Now the result[2] elements will be compressed using the following method:

public static byte[] compressUsingStream(String payload) {

        try (ByteArrayOutputStream byteArrayOutputStream = new ByteArrayOutputStream();
             GZIPOutputStream gzipOutputStream = new GZIPOutputStream(byteArrayOutputStream)) {

            gzipOutputStream.write(payload.getBytes("UTF-8"));

            gzipOutputStream.finish();
            gzipOutputStream.close();

            return byteArrayOutputStream.toByteArray();

        } catch (IOException e) {
            throw new RuntimeException(e);
        }
    }

So something like this:

byte[] compressedPayloadAsBytes = PayloadCompressionDecompression.compressUsingStream(result2);

Next I intend to convert the rest of the elements in the result[] array to byte as well and create another array:

byte[] finalArray = concatAll(result[0].getBytes(), 
"|".getBytes(), 
result[1].getBytes(), 
"|".getBytes(), 
compressedPayloadAsBytes, 
"|".getBytes(), 
result[3].getBytes(), 
"|".getBytes(), 
result[4].getBytes());

And then write the finalArray[] to a file:

Path path = Path.of(file);
Files.write(path, finalArray);

I want to read the same data from the file which I will do as follows:

byte[]  allBytesFromFile = Files.readAllBytes(path);
String recordWithCompressedPayload = new String(allBytesFromFile);

I separate the compressed payload as follows:

int payloadStart = StringUtils.ordinalIndexOf(recordWithCompressedPayload, "|", 2);
int payloadEnd = StringUtils.lastOrdinalIndexOf(recordWithCompressedPayload, "|", 2);

String compressedPayloadAsStr = recordWithCompressedPayload.substring(payloadStart+1, payloadEnd);

Now when I pass the compressedPayloadAsStr to a decompression method I get java.lang.RuntimeException: java.util.zip.ZipException: Not in GZIP format

My decompression method is as follows:

public static String deCompressUsingStream(byte[] compressedPayload) {

        try (GZIPInputStream gzipInputStream = new GZIPInputStream(new ByteArrayInputStream(compressedPayload))) {

            final StringWriter stringWriter = new StringWriter();
            IOUtils.copy(gzipInputStream, stringWriter, UTF_8);
            gzipInputStream.close();
            return stringWriter.toString();
        } catch (IOException e) {
            throw new RuntimeException(e);
        }
    }

Call to the above method is PayloadCompressionDecompression.deCompressUsingStream(compressedPayloadAsStr.getBytes())

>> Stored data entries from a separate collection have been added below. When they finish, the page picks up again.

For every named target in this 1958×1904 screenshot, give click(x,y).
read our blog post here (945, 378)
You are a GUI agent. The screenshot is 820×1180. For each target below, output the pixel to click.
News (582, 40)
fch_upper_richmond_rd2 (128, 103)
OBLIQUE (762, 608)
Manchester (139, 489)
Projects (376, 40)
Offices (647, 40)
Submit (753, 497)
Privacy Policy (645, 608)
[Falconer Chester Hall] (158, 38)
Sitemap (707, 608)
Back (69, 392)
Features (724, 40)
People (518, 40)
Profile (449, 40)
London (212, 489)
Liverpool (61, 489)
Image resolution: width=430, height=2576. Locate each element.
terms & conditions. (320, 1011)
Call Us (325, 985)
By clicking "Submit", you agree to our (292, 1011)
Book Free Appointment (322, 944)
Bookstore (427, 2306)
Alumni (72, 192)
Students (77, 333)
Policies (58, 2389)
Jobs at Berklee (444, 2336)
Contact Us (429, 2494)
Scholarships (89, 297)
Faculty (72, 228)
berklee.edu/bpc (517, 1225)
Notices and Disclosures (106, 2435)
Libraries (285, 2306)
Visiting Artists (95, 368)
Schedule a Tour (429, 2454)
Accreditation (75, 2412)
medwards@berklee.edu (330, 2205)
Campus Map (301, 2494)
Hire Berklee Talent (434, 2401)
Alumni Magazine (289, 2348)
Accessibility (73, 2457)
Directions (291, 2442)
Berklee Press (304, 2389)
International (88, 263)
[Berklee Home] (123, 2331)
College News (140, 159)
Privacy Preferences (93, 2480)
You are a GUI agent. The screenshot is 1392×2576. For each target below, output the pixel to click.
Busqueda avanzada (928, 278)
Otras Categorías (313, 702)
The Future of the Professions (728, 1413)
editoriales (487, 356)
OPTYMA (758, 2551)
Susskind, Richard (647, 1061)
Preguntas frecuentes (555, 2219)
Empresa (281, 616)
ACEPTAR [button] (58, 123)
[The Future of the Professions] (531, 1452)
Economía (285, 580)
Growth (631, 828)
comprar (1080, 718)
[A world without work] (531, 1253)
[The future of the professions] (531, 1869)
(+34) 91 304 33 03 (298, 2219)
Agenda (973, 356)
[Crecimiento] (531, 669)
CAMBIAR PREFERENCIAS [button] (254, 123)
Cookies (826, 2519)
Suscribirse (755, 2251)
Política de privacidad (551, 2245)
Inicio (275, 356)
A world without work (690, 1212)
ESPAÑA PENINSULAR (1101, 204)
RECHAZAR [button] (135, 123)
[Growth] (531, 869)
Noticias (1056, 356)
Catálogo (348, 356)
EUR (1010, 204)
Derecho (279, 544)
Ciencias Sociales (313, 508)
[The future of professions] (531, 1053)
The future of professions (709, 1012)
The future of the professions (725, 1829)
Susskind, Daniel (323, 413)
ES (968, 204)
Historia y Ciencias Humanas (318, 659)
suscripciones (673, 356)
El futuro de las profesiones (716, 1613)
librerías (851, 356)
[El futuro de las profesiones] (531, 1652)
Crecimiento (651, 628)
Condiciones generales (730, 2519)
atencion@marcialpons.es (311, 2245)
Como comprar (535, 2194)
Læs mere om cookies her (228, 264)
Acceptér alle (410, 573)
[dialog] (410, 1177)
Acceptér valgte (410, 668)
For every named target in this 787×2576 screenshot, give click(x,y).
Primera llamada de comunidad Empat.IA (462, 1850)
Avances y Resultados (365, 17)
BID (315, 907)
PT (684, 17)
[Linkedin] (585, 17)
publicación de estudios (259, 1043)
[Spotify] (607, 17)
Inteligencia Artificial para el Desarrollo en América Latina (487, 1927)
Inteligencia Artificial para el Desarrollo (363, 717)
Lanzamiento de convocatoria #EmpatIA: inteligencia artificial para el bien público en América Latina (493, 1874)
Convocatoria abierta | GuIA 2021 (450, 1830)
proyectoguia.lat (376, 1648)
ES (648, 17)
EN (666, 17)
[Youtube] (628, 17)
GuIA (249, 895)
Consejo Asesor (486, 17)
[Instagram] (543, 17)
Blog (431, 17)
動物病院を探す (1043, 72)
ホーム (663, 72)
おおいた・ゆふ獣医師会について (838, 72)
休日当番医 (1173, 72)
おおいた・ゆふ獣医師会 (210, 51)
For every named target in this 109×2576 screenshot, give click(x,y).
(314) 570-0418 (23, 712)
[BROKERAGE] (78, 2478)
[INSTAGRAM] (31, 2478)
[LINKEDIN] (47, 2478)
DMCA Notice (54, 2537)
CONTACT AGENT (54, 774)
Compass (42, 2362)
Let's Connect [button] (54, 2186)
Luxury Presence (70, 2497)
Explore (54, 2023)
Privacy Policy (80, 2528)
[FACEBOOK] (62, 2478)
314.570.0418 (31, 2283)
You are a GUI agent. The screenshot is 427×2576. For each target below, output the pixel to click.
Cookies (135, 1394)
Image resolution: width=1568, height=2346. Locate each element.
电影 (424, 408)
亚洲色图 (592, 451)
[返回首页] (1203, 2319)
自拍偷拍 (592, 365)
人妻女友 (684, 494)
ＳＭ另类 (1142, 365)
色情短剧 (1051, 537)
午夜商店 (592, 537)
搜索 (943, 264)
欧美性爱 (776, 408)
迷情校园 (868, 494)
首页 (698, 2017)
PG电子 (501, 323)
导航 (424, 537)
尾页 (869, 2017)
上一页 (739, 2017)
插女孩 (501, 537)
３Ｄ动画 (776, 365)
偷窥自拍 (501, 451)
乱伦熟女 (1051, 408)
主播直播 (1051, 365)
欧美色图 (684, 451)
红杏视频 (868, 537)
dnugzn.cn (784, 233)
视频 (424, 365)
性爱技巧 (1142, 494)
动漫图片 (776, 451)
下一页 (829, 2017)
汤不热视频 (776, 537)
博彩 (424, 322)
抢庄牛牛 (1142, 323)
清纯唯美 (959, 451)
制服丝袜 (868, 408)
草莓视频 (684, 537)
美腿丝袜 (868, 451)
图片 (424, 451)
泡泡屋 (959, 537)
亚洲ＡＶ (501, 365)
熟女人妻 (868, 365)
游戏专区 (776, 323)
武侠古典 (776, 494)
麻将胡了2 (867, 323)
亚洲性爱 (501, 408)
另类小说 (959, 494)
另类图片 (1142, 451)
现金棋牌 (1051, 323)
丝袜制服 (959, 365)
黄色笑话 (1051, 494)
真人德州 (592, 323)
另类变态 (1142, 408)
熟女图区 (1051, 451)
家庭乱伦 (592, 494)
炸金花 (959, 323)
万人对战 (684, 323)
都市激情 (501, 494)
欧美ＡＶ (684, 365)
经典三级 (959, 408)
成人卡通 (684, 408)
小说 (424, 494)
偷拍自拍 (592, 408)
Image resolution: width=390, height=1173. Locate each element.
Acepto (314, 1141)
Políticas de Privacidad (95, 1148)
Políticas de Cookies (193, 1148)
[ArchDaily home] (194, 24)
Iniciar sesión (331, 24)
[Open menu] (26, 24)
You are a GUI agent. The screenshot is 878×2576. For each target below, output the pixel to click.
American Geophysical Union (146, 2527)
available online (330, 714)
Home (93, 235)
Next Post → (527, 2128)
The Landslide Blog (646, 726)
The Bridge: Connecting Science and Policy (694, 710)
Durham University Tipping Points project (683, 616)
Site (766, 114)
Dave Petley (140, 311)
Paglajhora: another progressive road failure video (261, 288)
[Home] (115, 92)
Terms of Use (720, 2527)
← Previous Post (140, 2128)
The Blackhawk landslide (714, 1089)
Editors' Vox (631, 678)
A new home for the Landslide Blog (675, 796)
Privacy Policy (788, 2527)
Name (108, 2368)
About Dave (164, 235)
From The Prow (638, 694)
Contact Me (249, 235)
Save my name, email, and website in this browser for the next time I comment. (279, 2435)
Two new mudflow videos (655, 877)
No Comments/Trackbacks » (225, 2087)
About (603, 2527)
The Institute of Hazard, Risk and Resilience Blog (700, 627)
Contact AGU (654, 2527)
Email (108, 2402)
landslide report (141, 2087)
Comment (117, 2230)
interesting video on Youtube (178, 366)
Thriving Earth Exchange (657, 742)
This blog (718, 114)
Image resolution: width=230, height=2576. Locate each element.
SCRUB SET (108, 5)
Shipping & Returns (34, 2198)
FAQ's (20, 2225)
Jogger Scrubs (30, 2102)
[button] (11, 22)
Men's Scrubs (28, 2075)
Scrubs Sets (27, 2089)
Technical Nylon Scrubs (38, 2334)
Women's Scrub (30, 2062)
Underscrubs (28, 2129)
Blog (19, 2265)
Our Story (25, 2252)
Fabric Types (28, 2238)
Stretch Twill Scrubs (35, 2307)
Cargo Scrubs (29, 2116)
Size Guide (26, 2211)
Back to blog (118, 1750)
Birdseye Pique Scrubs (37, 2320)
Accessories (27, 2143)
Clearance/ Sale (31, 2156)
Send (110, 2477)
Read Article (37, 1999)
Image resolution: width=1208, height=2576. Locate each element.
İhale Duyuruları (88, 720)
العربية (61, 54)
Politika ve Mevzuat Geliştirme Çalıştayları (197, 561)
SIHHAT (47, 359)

Can someone help with me with retrieving my compressed payload from the file and passing it correctly to the deCompressUsingStream() method?


Solution

  • A generous thanks to @g00se and @Robert for helping me understand my problem.

    Basically, if you compress a string then it no longer is a text. It becomes a binary. And you cannot store binary as a string. If you do then you might lose some data which will eventually corrupt it.

    To overcome this, we use Base64 encoding so that there is no data loss. This was explained to me by both @g00se and @Robert.

    In my case I was using encryption using the AES cryptography which results in Base64 encoded string. So I merely had to take the payload, compress it and then encrypt it. This resulted in what I intended.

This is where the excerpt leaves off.